Aims: Oxidative stress has been identified as a major pathogenic factor in many liver diseases including alcoholic and non-alcoholic liver disease, hereditary hemochromatosis, and chronic hepatitis C. To mimic such conditions in vitro, oxidants such as H2O2 or redox-cycling drugs such as doxycyclin or antimycin A are routinely applied to cultured cells. However, these experiments are typically performed at air oxygen levels of 21%. This is hyperoxic as compared to the normal tissue environment considered to be at ca. 1–2% O2. We here aimed at developing an enzymatic system that allows to independently control oxygen and H2O2 levels in cultured cells. Methods and Results: We use glucose oxidase (GOX) to rapidly remove oxygen from the culture medium and we show that oxygen tensions are only determined by the GOX activity and the medium volume (diffusion distance). Catalase (CAT) was added to control H2O2 levels.
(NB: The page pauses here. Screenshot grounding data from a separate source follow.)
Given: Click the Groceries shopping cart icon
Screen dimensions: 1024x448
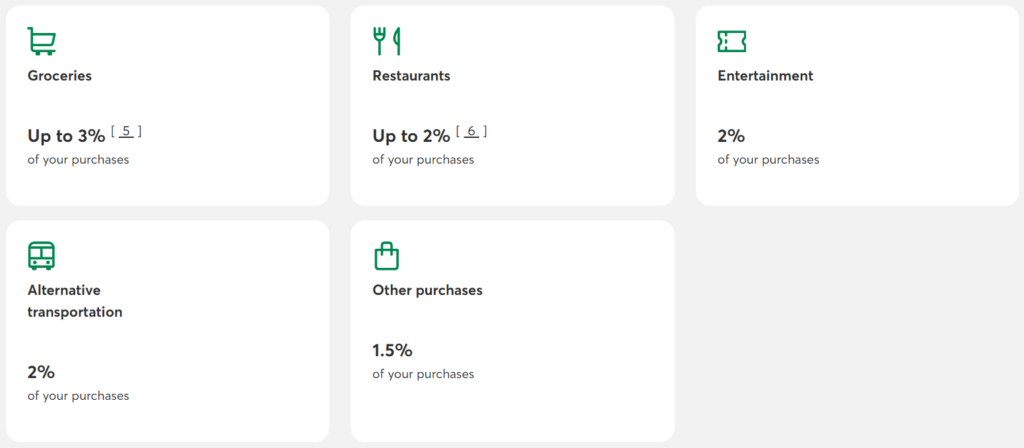Looking at the screenshot, I should 42,41.
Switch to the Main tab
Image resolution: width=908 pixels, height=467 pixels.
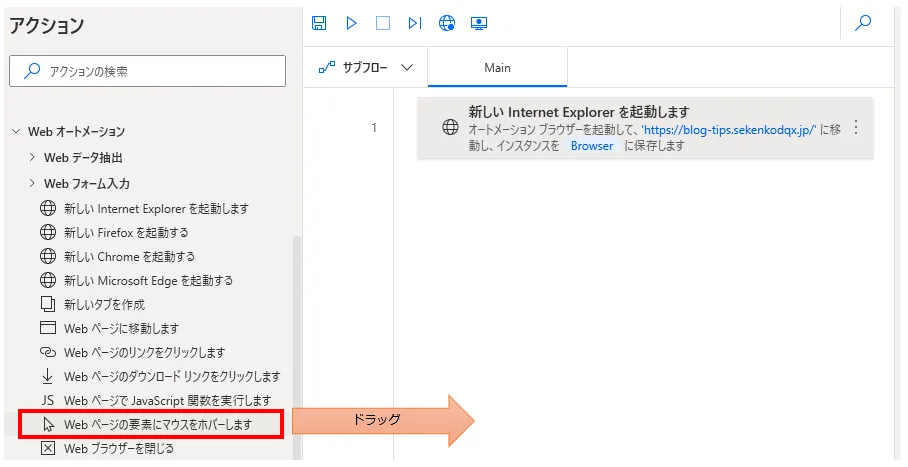497,68
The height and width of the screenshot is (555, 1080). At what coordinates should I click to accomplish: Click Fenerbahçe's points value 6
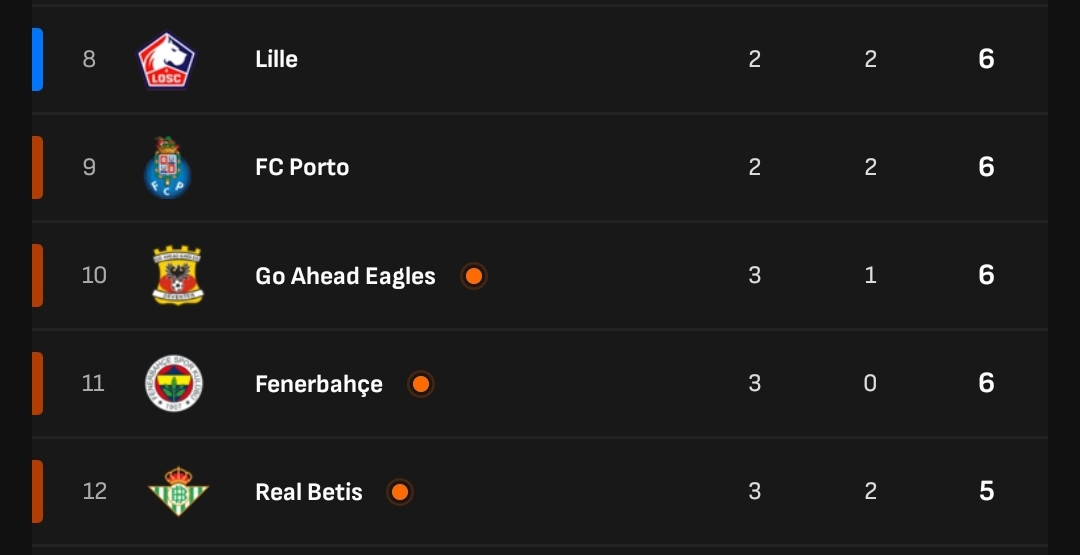tap(986, 383)
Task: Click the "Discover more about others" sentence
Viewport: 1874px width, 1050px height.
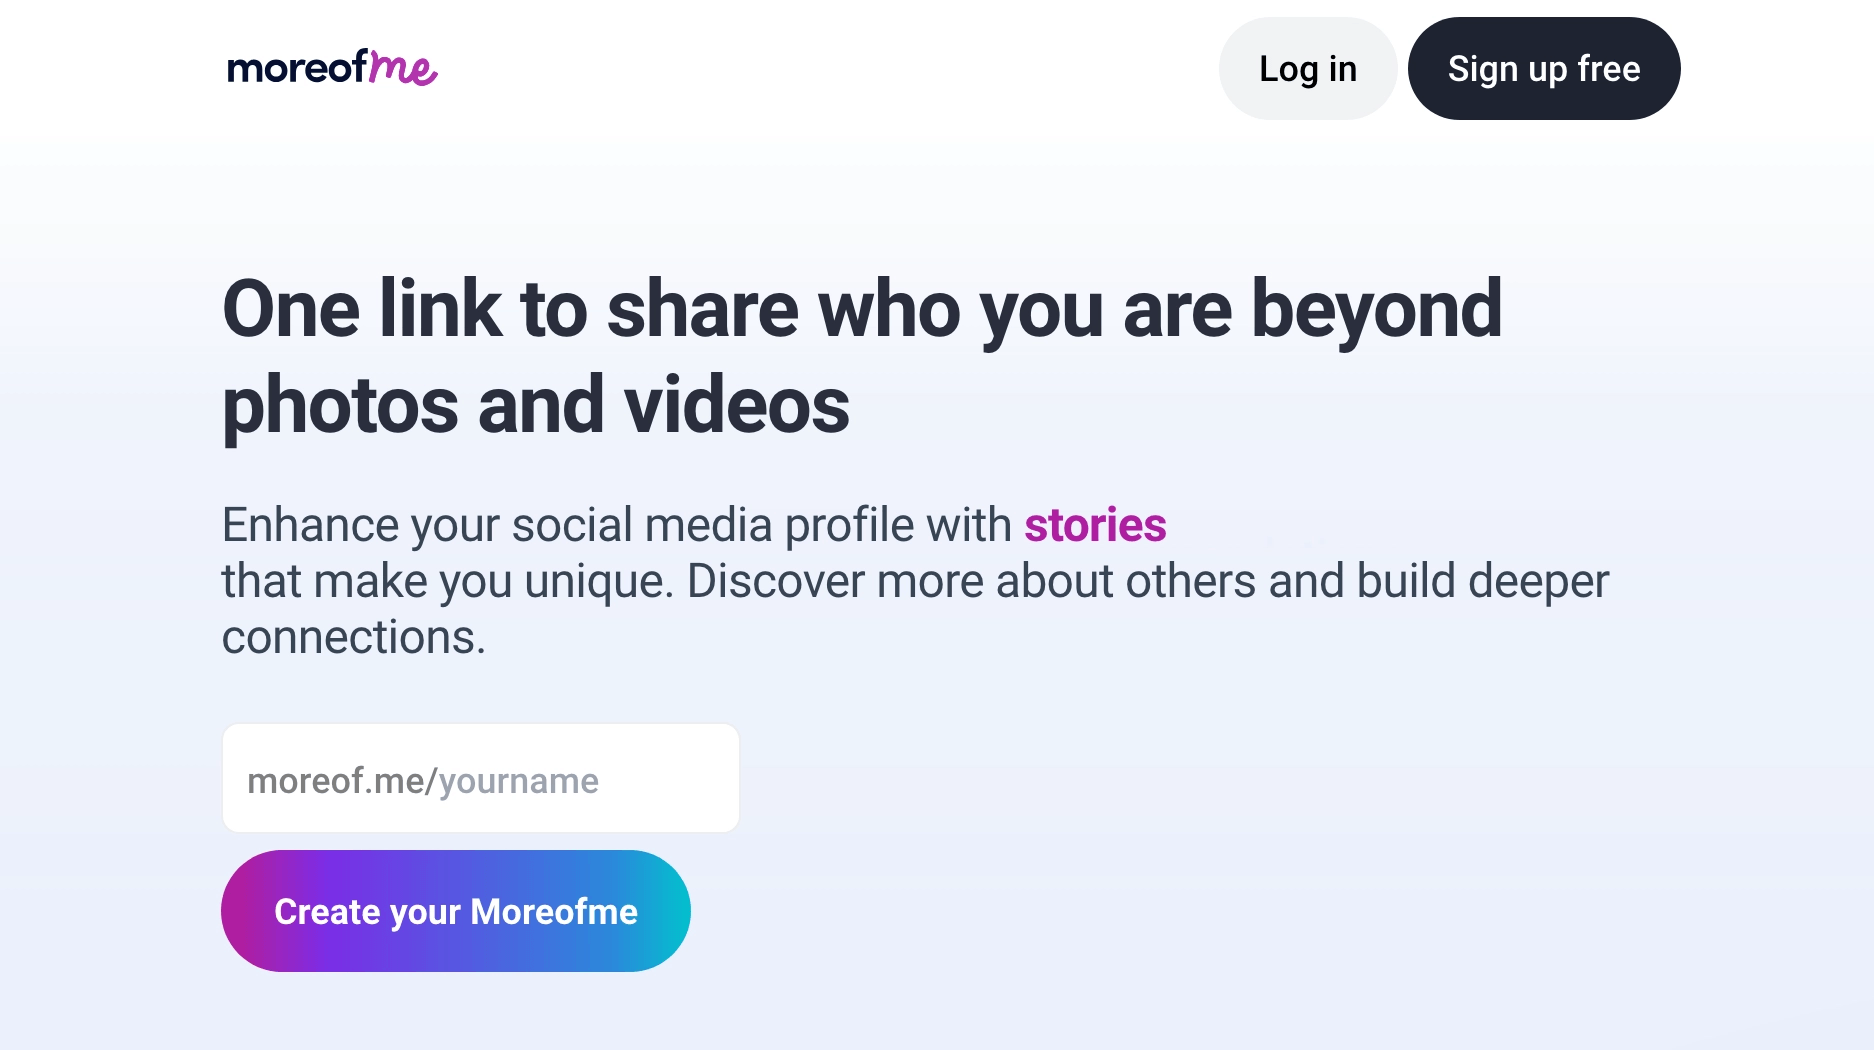Action: (x=970, y=582)
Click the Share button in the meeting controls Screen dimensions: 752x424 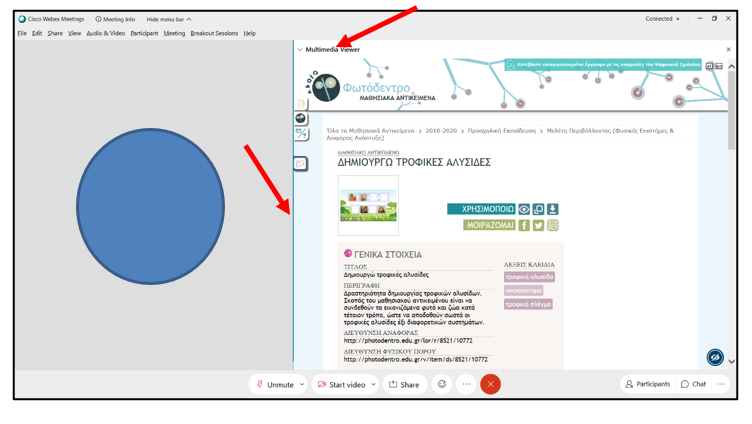(404, 384)

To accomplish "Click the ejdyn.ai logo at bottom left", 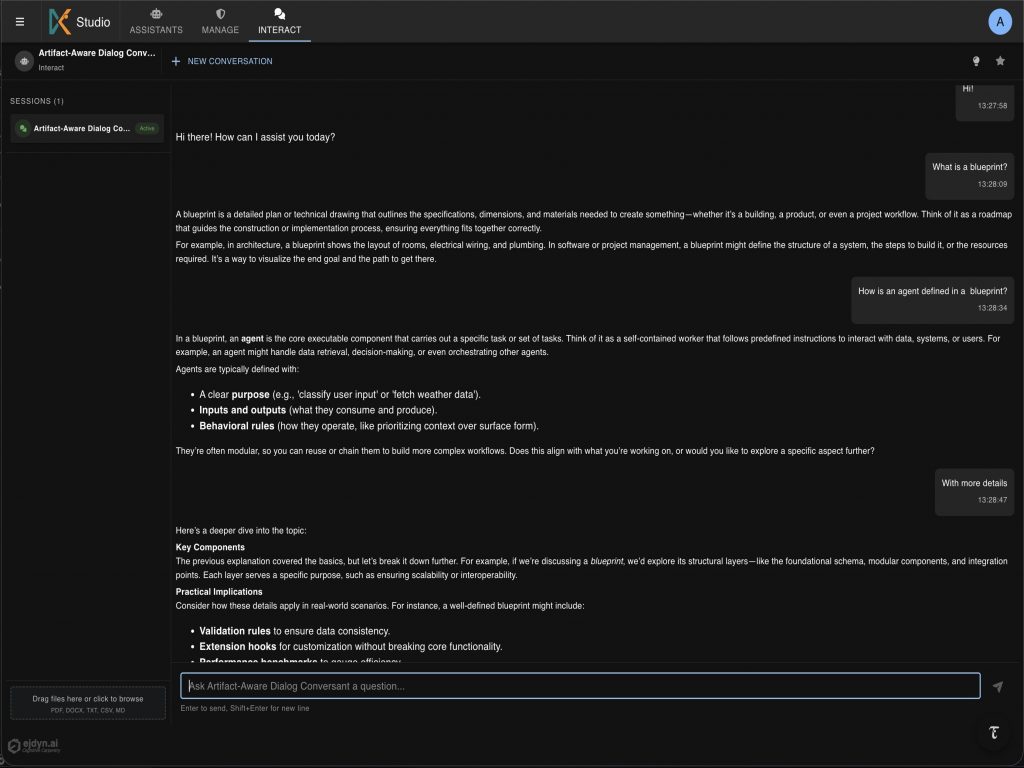I will point(34,745).
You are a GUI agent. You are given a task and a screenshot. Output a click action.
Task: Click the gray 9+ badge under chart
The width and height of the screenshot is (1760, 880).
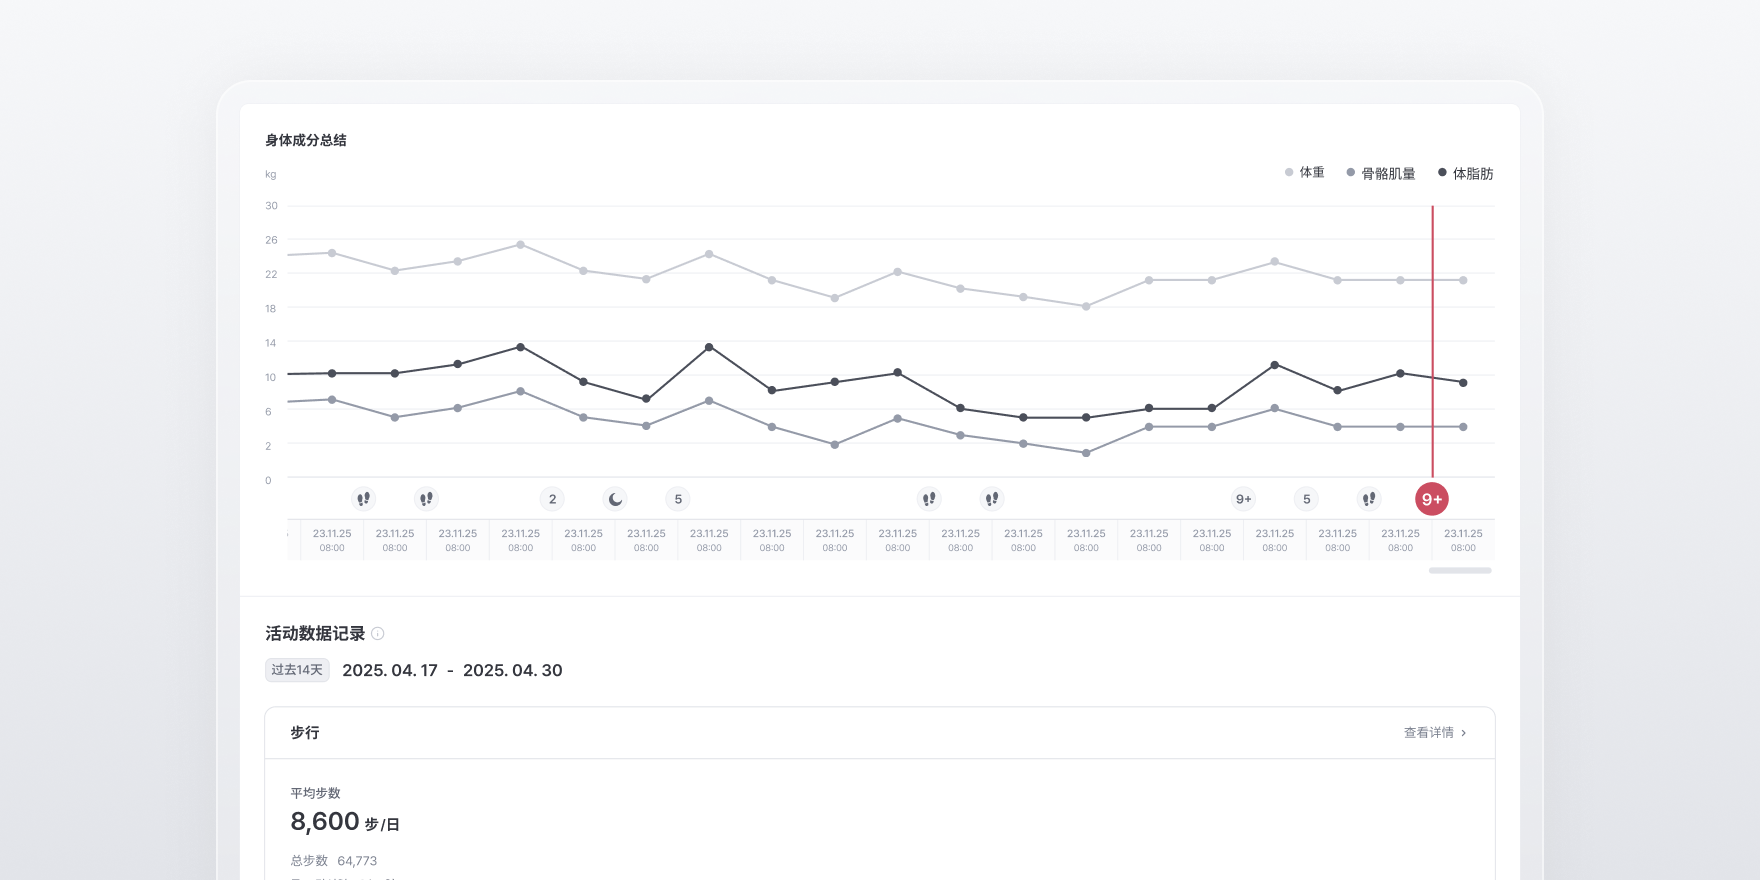click(x=1243, y=499)
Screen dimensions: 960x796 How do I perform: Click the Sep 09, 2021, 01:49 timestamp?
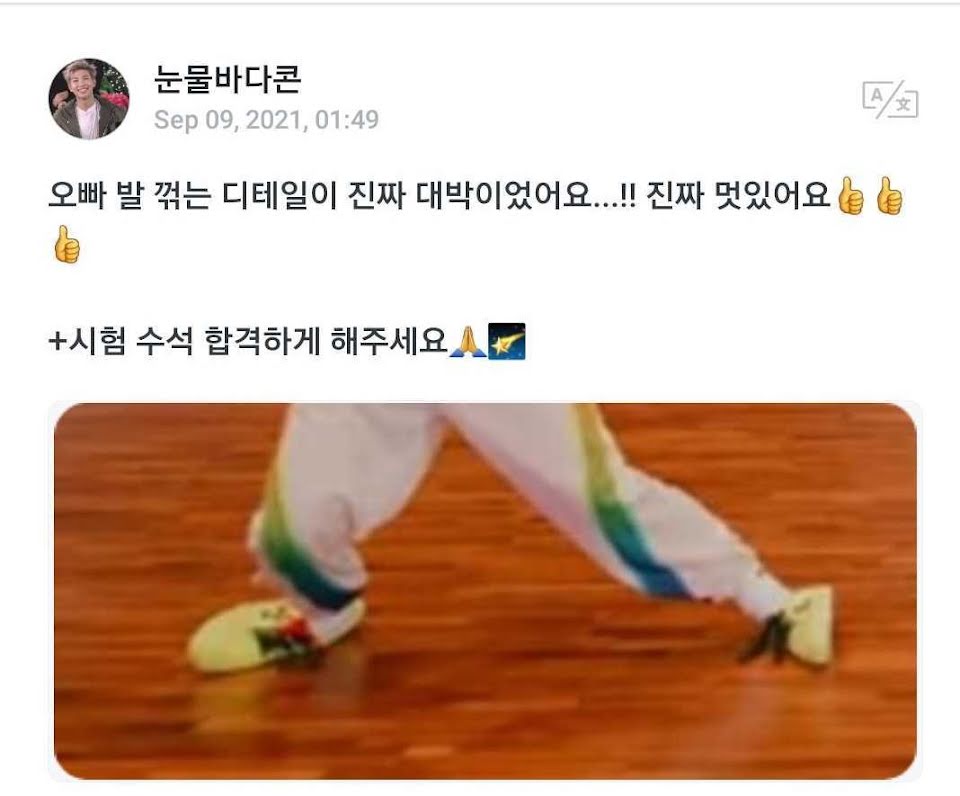(266, 120)
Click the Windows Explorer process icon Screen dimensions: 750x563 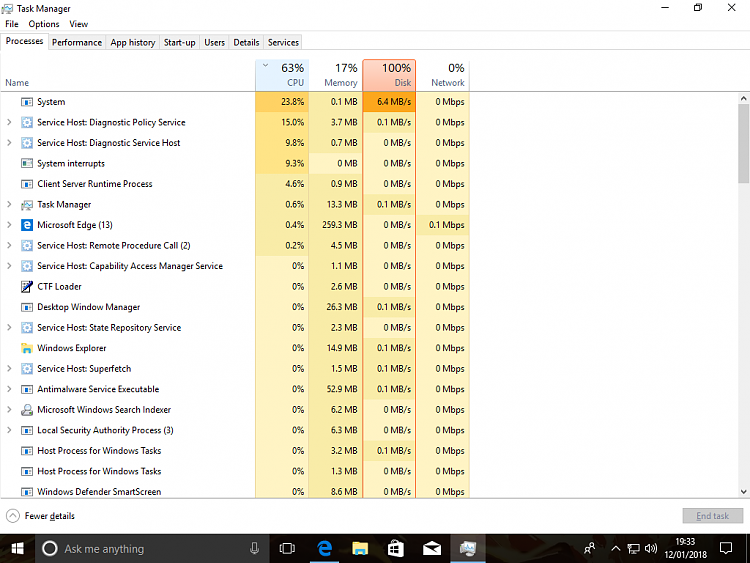[27, 348]
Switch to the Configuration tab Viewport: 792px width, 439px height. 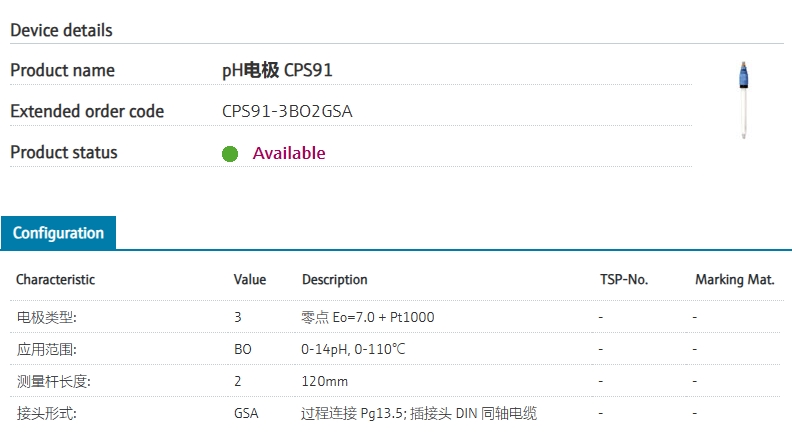(x=58, y=233)
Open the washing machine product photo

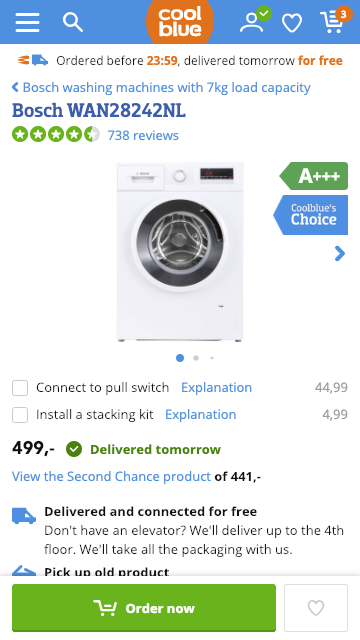pos(180,252)
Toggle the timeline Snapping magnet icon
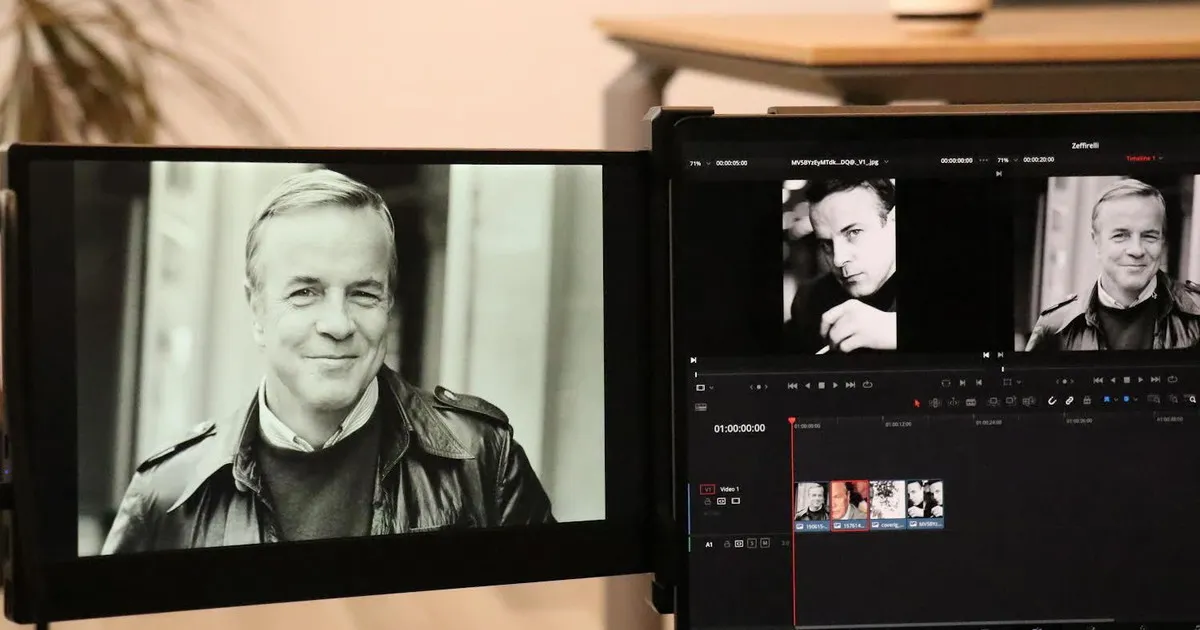This screenshot has width=1200, height=630. [1052, 401]
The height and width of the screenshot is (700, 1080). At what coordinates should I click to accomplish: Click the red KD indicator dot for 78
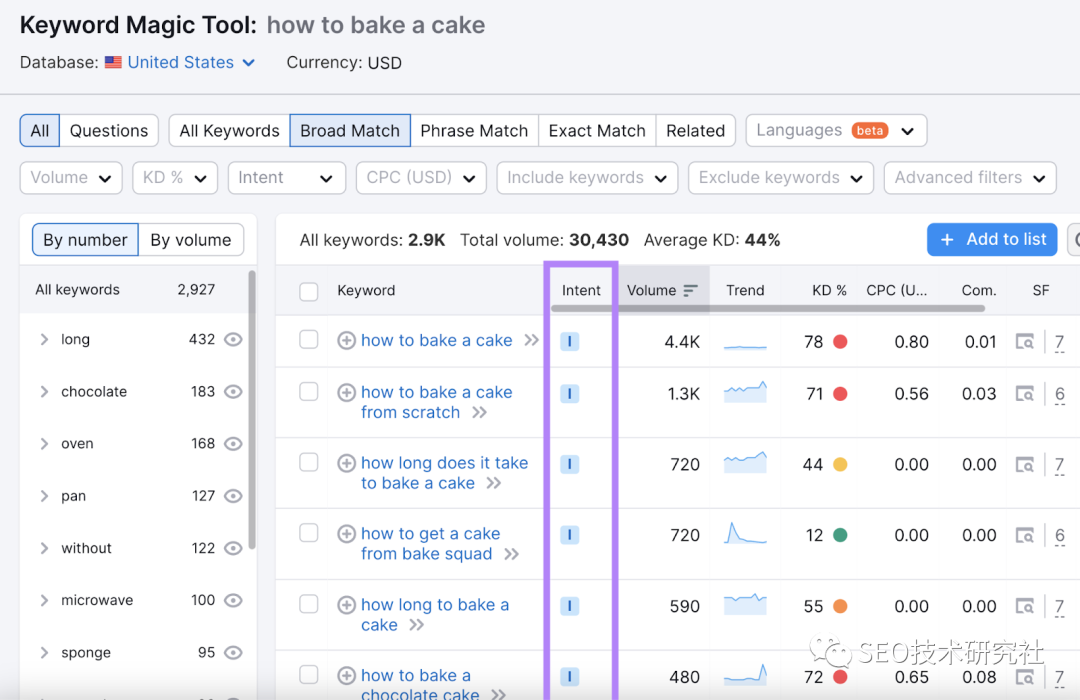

Thus, varying Cat levels at a fixed GOX activity of kGOX=1.5×10–7 M/s H2O2 allowed the generation of non- to toxic H2O2 concentration (0.01µM to 10µM) under conditions of sustained hypoxia of 2% oxygen. Intracellular H2O2 levels were validated using the fusion protein YFP-OxyR that is based on the bacterial H2O2 sensor. Using heptoma cells (HepG2 and Hep3B), we finally demonstrate ROS-mediated toxicity and upregulation of redox-active transcription factors such as hypoxia inducible factor 1 alpha despite pronounced hypoxia. Conclusion: Enzymatic and independent control of H2O2 and oxygen with the GOX/CAT system is a novel in vitro approach to study defined oxidative stress conditions under hypoxia, a typical pathological condition in chronic liver disease.